I love Doctor Who and tend to concentrate on the positive in my reviews, or more accurately the intellectually or creatively interesting or amusing things about each episode. However, I’ve read some negative comments about Into the Dalek and they trouble me because they point to wider problems.
Firstly there’s the issue of narrative compression within the forty-five minute episode. I’d not thought of it myself, but some writers I’ve come across have a point when they suggest that too many ideas are being set up for dramatic effect and then lost. The Doctor is sentenced to death by Colonel Blue – the Pinks and Blues must be an allusion to co-writer Phil Ford’s time with Spectrum as lead writer on the reimagined 2000s version of Captain Scarlet – but is then allowed to leave the rebel base in the TARDIS to collect Clara, when the rebels have no guarantee that he isn’t a Dalek duplicate (a pleasing enough nod to Resurrection of the Daleks) or that he will return to help them. He could at least have had a Revenge of the Cybermen-like bomb strapped to his back, a further incentive to a somewhat annoyed Clara to come with him.
I wasn’t greatly impressed by the Doctor having abandoned Clara in Glasgow, either – it damaged the effect of their walking off together in their final scene in Deep Breath. Alternatively, this shows how patient Clara is with the new Doctor, a man far more overtly conscious of and worried by his lack of self-knowledge than his previous self.

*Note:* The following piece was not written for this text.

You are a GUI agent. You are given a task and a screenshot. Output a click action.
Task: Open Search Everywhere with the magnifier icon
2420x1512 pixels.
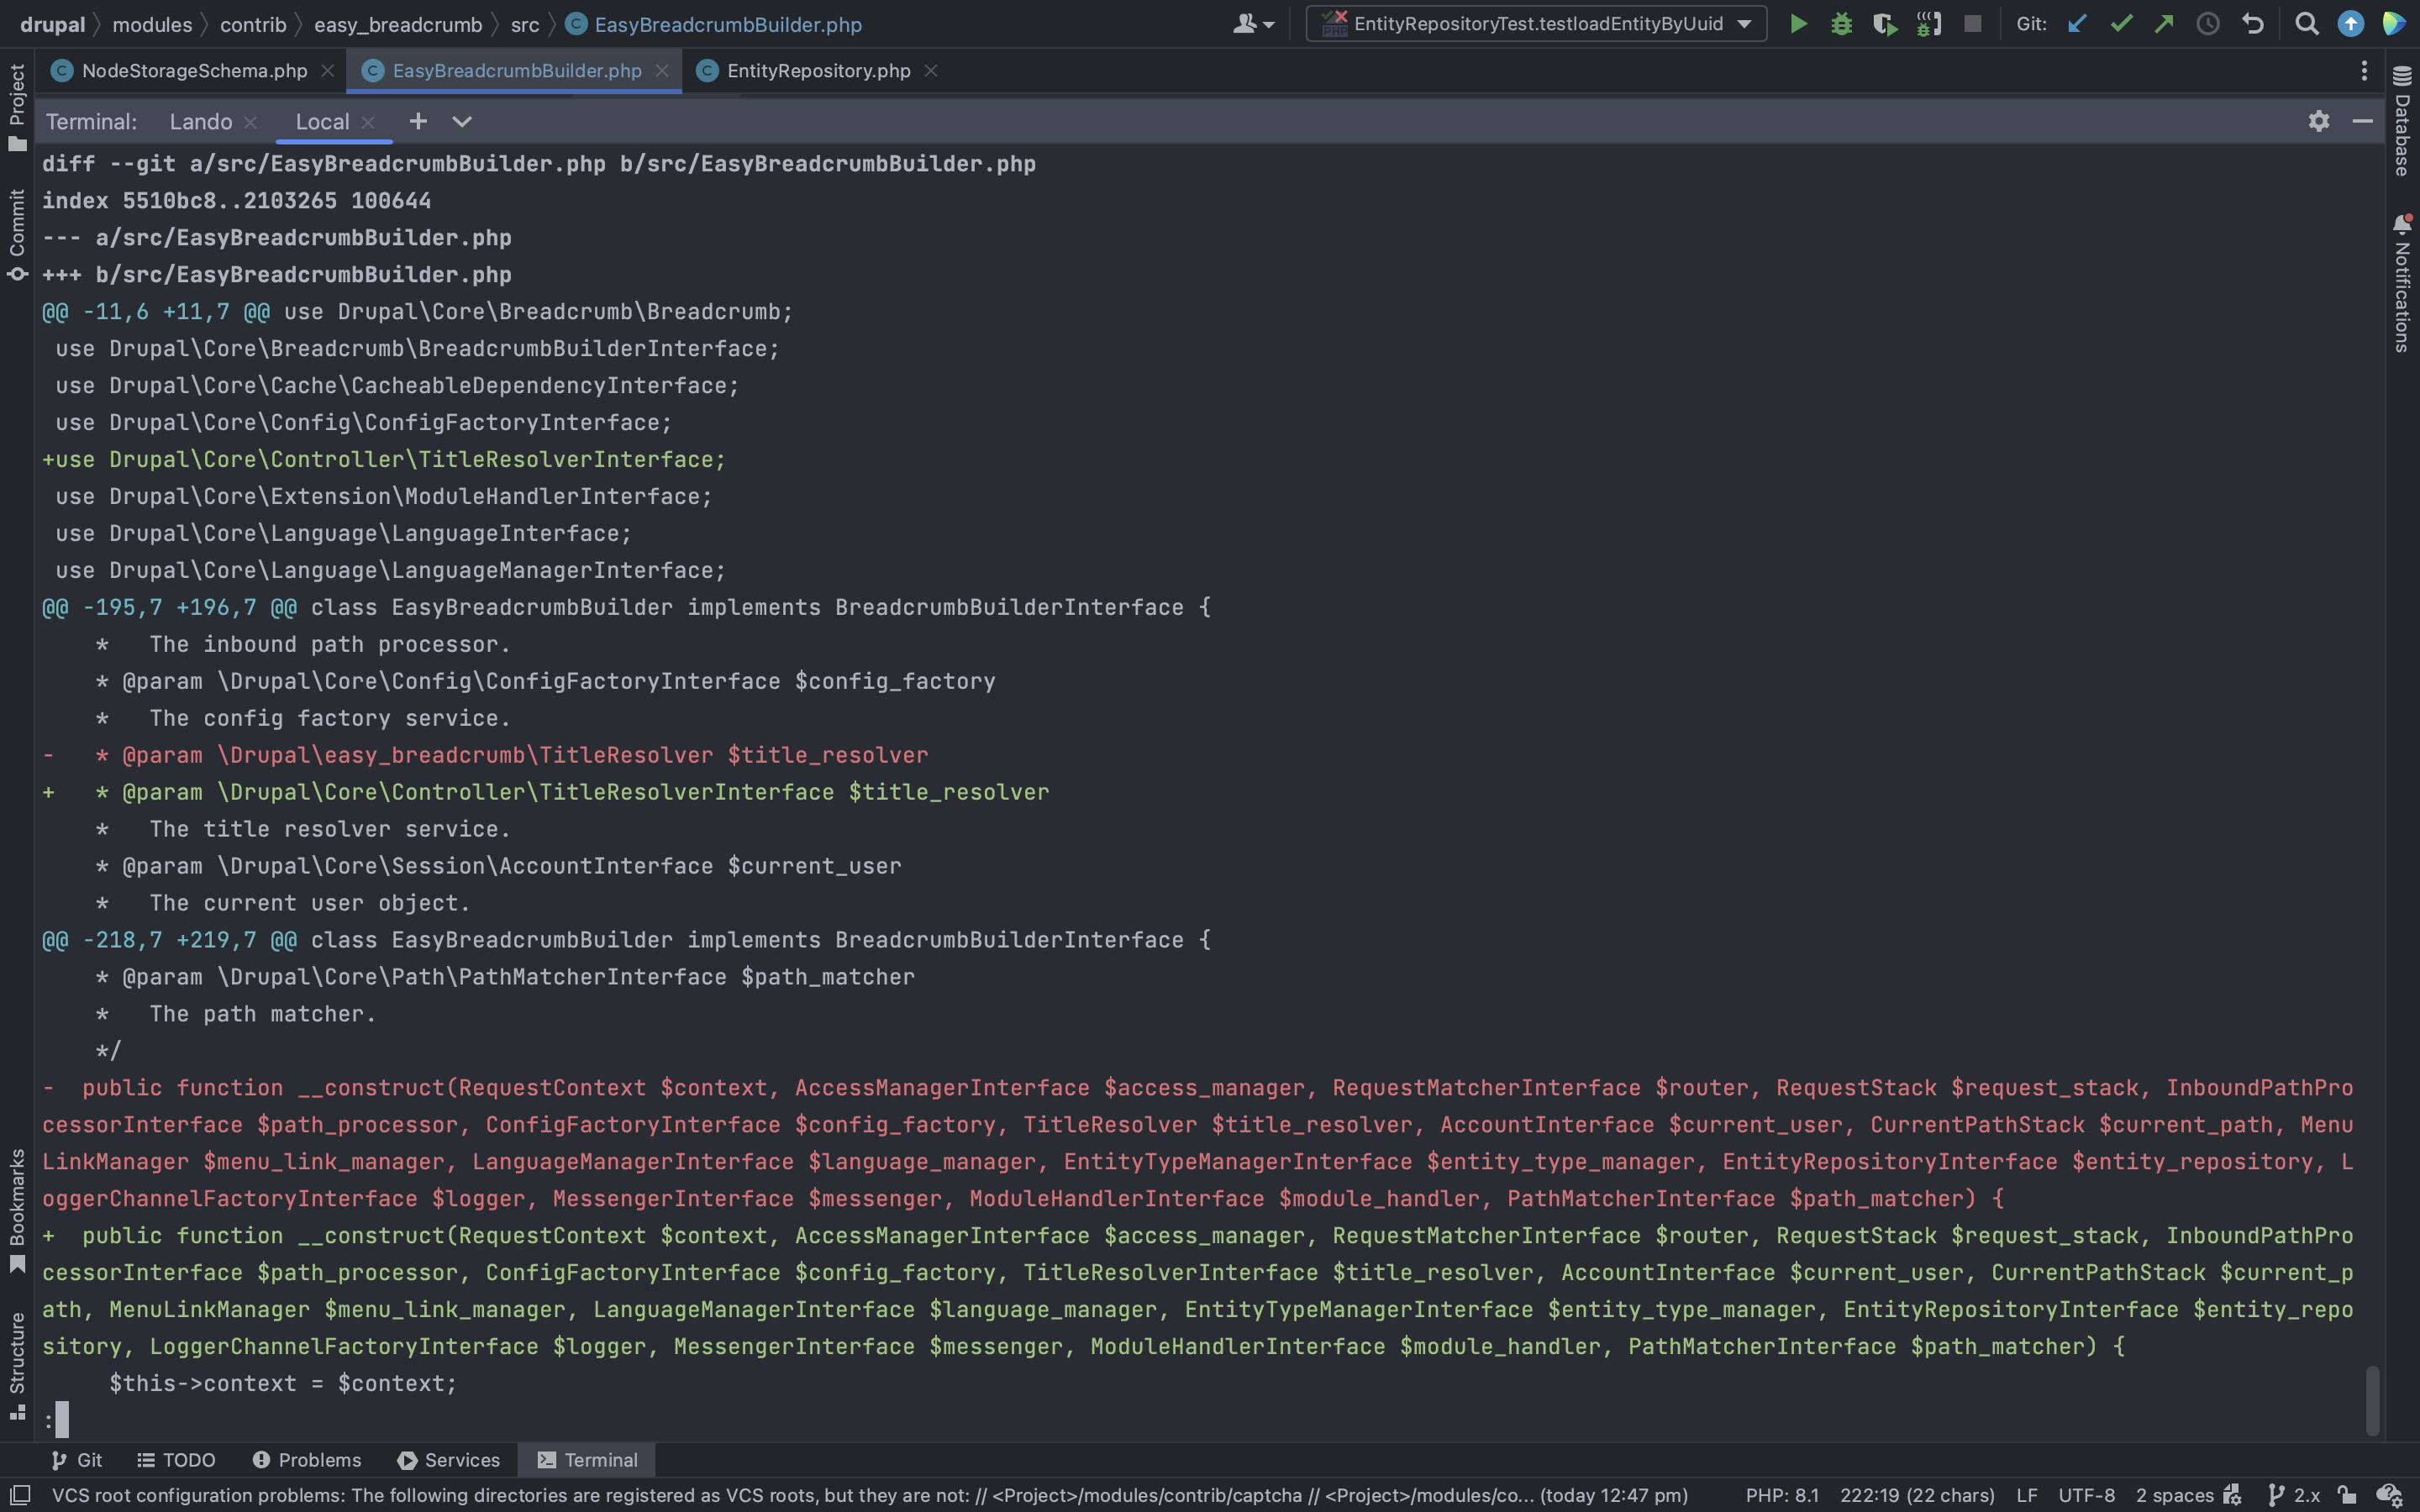(x=2306, y=23)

Clara has to be patient given that the Doctor seems to like insulting her. It’s not true that he hardly notices that she’s a girl, as the publicity says; instead he plays on anxieties such as age and body shape. Clara seems at least able to put these down, but I was reminded of the defenders of the portrayal of the Danes in one of the Beowulf films of the last decade after I’d reviewed their bar-room lascivious aggression negatively, who told me that men are the same the world and time over. Perhaps, but not like that. Clara’s struggle through the channel was reminiscent of Sarah Jane Smith’s through the service duct in part four of The Ark in Space, but the fourth Doctor’s goading was a more general jibe at ‘girls like you’ rather than the ‘built like a man’ line. Perhaps it was meant to suggest that after the lusty and sometimes lustful eleventh Doctor, the twelfth sees Clara as androgynous, but I can feel the offensiveness of the line given that it draws attention to the very femininity (thankfully less decorative this year so far) that has been part of the presentation of Clara in the series.